Don’t Date Your Daddy

Bradley Cooper and Suki Waterhouse out for the evening . . . does she have a curfew (popsugar.com)?

Bradley Cooper and Suki Waterhouse out for the evening . . . does she have a curfew (popsugar.com)?

Dear 20-something Single Ladies,

I used to be one of you, so I totally sympathize with your dating frustrations. As a Washingtonian, I know about dating older men. It’s so common that our city has an unofficial 10-Year Rule before funny looks ensue.

I’m also aware that smart and accomplished women often gravitate toward older men. However, before you make Mary-Kate Olsen your role model and date significantly older men as Chelsea Samelson suggests, this happily married 30-something has seven reasons you should give Millennial men a chance:

Age Gaps Matter. Having been sized up as a “girl you marry” rather than a “girl you date” by DC’s men, 22-year-old me regularly attracted 30-something men ready to wed. I wasn’t. So, I was freaked out by first date questions about how kosher a kitchen I’d keep, and whether I’d relocate to my date’s far-flung hometown. I couldn’t relate to these men’s cultural references, which I found hopelessly dated. And when one man suggested we move in together three weeks after our first date, I was ready to run.

Don’t Count on Change. After countless bad dates, an older colleague wisely advised me to change course. He noted that the older a man is, the more likely he is to be stuck in his ways, making compromise—the bedrock of a healthy marriage—significantly harder.

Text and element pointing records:
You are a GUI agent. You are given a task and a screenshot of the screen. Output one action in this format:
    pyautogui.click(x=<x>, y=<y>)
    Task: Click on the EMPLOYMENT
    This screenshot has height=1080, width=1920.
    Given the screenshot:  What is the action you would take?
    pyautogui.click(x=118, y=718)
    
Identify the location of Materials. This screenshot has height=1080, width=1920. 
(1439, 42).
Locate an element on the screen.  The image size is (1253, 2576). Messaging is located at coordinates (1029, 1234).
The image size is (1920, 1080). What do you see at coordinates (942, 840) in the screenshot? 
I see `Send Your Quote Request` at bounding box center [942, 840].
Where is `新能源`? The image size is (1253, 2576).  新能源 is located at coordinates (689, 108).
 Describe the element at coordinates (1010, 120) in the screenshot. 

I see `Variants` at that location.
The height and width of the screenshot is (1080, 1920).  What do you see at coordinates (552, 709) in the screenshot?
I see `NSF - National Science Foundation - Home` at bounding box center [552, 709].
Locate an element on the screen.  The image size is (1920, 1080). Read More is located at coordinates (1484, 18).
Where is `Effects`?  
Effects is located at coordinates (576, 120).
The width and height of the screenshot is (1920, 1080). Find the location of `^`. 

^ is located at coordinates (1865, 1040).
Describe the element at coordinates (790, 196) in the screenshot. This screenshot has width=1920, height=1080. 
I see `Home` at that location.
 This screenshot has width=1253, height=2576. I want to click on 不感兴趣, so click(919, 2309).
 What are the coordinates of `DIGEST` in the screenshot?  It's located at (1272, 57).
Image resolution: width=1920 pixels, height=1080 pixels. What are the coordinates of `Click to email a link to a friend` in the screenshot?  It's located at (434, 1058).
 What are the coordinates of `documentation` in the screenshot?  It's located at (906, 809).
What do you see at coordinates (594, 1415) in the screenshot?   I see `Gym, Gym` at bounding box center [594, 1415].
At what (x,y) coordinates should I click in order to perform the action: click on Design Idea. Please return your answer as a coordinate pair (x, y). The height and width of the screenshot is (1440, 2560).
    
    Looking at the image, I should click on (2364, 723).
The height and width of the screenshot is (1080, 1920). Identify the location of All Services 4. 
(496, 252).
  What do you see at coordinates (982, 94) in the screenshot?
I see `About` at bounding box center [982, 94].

OBJECTIVE:
Continue the open letter advising young single women against dating much older men, picking up after its last sentence above.

ANSWER TO THE PROBLEM:
Deal With Daddy Issues. When I see 22-year-old model Suki Waterhouse with 39-year-old actor Bradley Cooper, I don’t sense a relationship of equals. I assume he thinks she’s hot and easier to impress than his peers. I also wonder how immature he might be, and whether Cooper is a father-figure stand-in for Waterhouse. It’s a cliché because it’s so often true.

Know Power is Uneven. Samelson is right that older men tend to be more world-wise—though not more intelligent—than a woman’s own age cohort. However, there is a downside to dating an older, more established man while a woman is still finding herself: the relationship is inherently unequal. Consider Mad Men’s Don and Megan Draper, or Roger and Jane Sterling. Those men love having hot, young wives, but they don’t respect their minds or careers. Witness Don’s reluctance to move cross-country to support Megan’s acting; that power imbalance didn’t die with the ‘60s.

Understand he’s a Dicier Bet. The older the man, the more likely it is that he’s divorced (and distrusts women), is widowed (and you’ll never equal his sainted wife), or has emotional baggage that complicates commitment.

Anticipate Riskier Pregnancies, Tougher Parenting. Women may worry about their eggs aging, but sperm have a shelf-life too. Researchers have “found children conceived when fathers were 45 and older were on average three and a half times more likely to have autistic problems compared with the offspring of men in their early 20s. The risk was even higher at 24-fold for bipolar disorder and 13-fold higher for ADHD, says a report in JAMA Psychiatry journal.” Older fathers generally have less energy to chase, and care for, their offspring too.

Expect Less Time Together. Women typically outlive men, and the older your husband, the more likely it is that you’ll be his caretaker. Yes, caring for each other is part of any marriage, but do you want to be the still vigorous 60-year-old wheeling around the 80-year-old in declining health? It’s unlikely to be spiritually or emotionally easy.

Ladies, just remember that you’re looking for only one Mr. Right. It’s normal to kiss—or share coffee with—many frogs. Single life isn’t forever, and if you know who you are and what you want, it’s easier to attract desirable suitors. In the meantime, if some Millennial works up the courage to ask you out, consider saying yes. You never know where it might lead.

This article appeared in Acculturated.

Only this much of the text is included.